• [Brief]: Below are some records. Quote exactly the lines from the one that contains "Task: Open viewer settings gear icon" through the last, both included, and leave out the pictures.

Items from a data source:
....

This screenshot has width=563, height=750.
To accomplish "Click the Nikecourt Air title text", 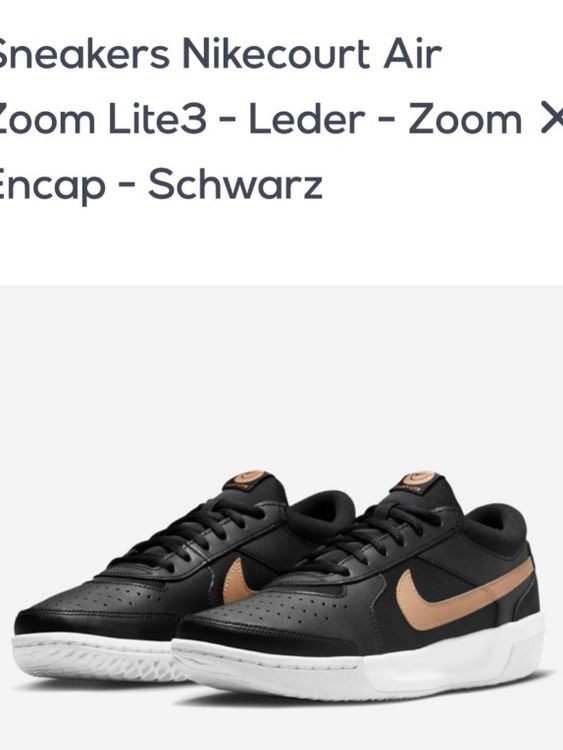I will pyautogui.click(x=311, y=53).
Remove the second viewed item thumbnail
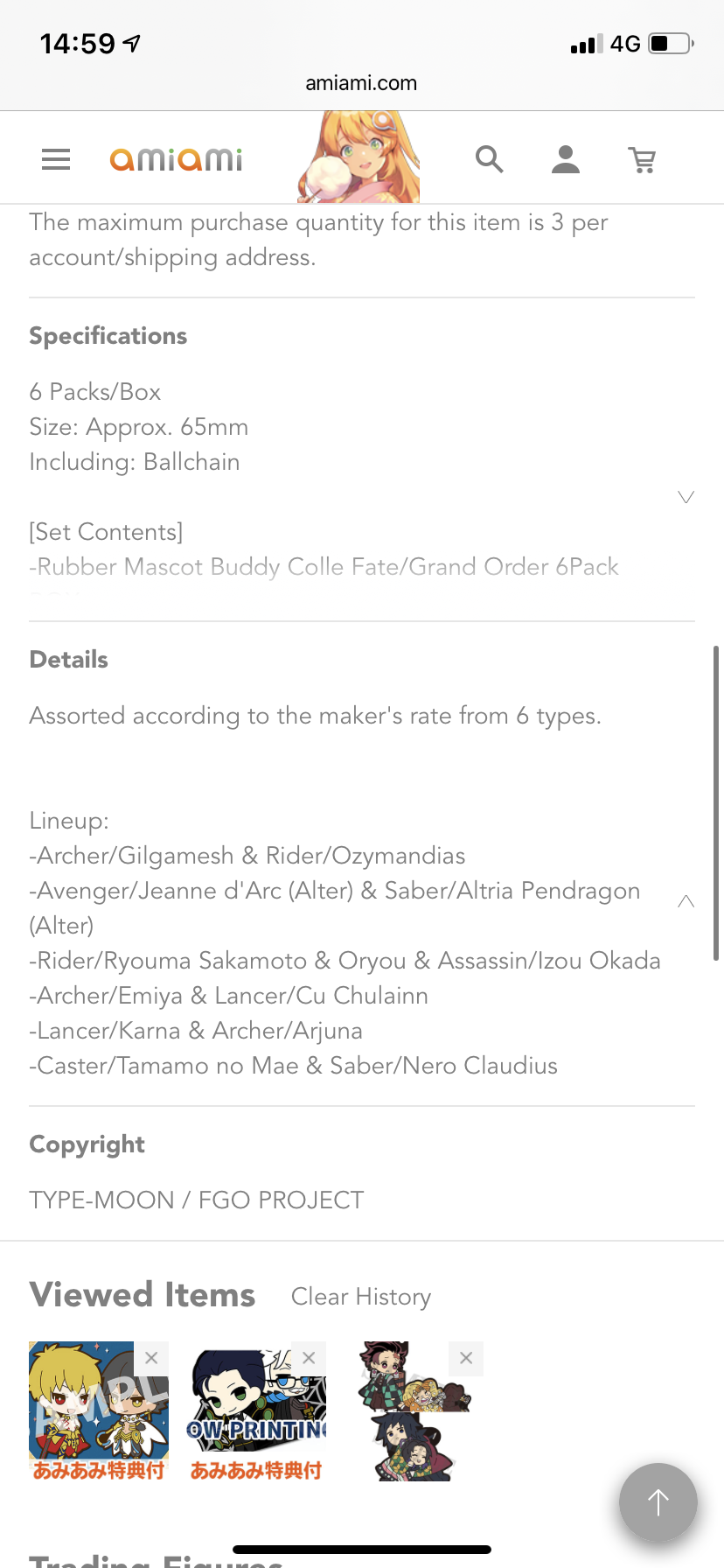This screenshot has width=724, height=1568. point(309,1358)
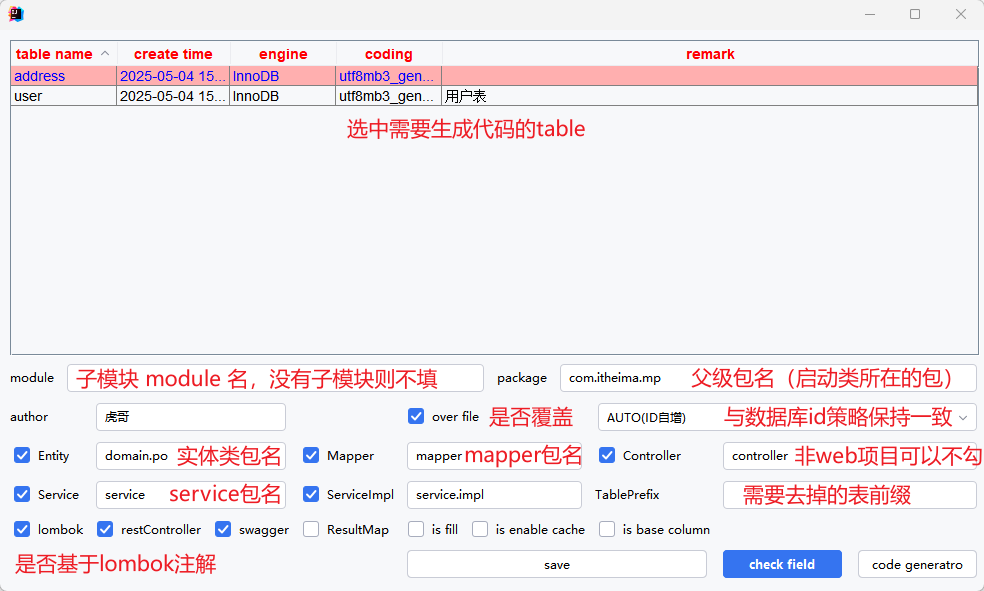Screen dimensions: 984x591
Task: Uncheck the lombok option
Action: 22,529
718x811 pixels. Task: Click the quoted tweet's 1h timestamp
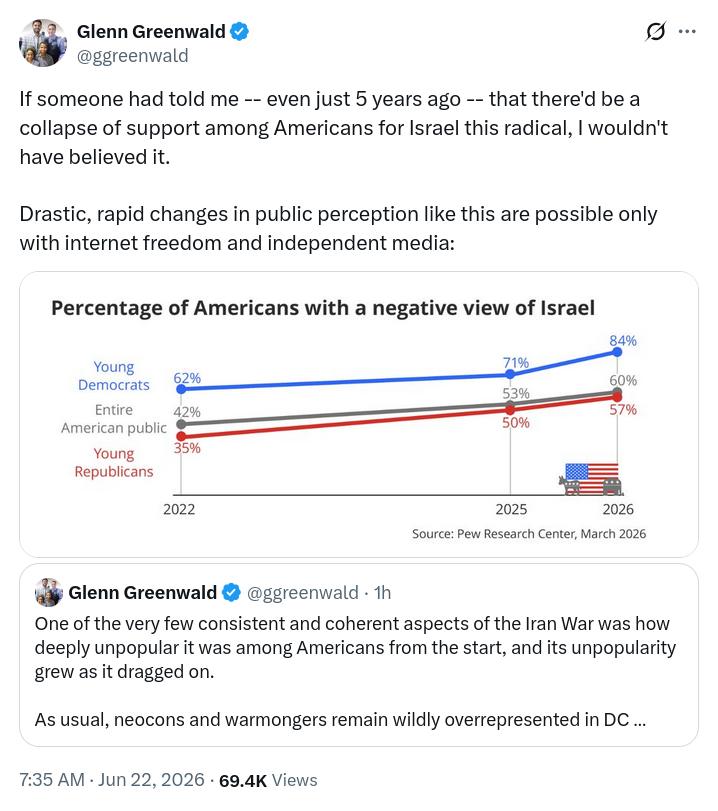click(383, 593)
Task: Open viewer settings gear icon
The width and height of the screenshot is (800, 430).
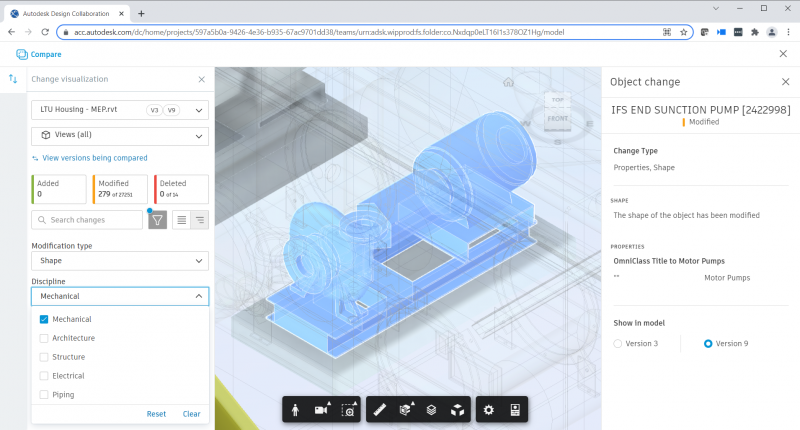Action: click(488, 410)
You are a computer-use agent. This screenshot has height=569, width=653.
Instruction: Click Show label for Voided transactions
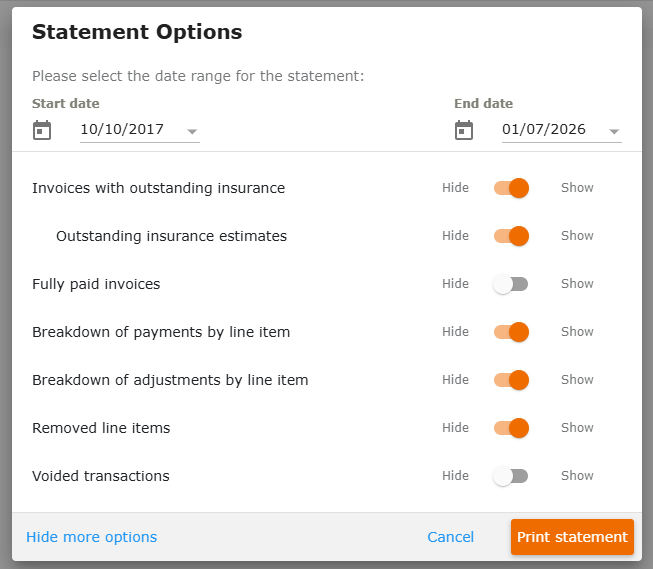point(577,475)
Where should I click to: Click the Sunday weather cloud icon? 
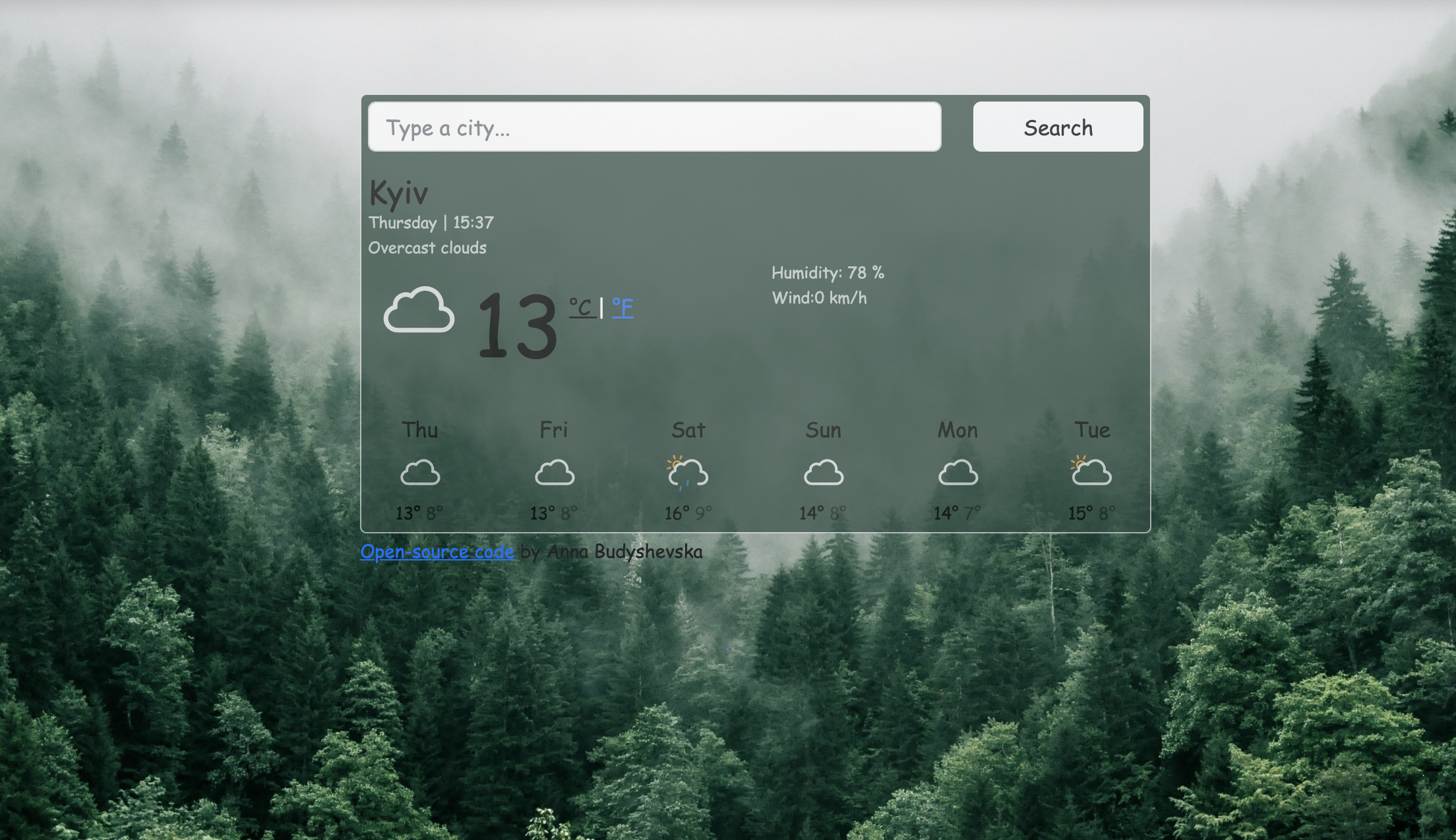pyautogui.click(x=822, y=471)
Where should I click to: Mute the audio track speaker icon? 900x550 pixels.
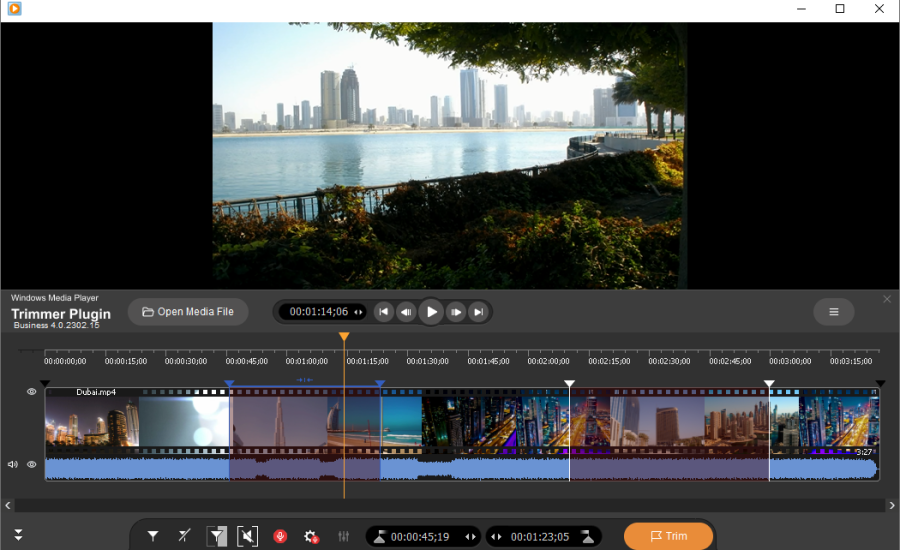pyautogui.click(x=13, y=464)
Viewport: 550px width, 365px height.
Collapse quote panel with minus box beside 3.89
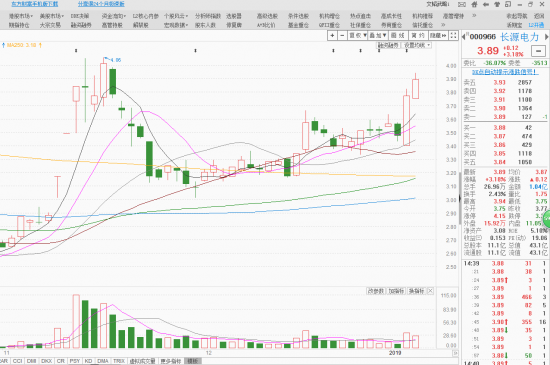tap(538, 51)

....

• [Result for this exercise]:
Task: Open viewer settings gear icon
The width and height of the screenshot is (800, 430).
Action: click(488, 410)
You are a computer-use agent. This screenshot has height=569, width=653.
Instruction: Click Show label for Voided transactions
point(577,475)
Where should I click to: Click the Sunday weather cloud icon? 
pyautogui.click(x=822, y=471)
Where should I click to: Mute the audio track speaker icon? 900x550 pixels.
pyautogui.click(x=13, y=464)
Viewport: 550px width, 365px height.
Collapse quote panel with minus box beside 3.89
tap(538, 51)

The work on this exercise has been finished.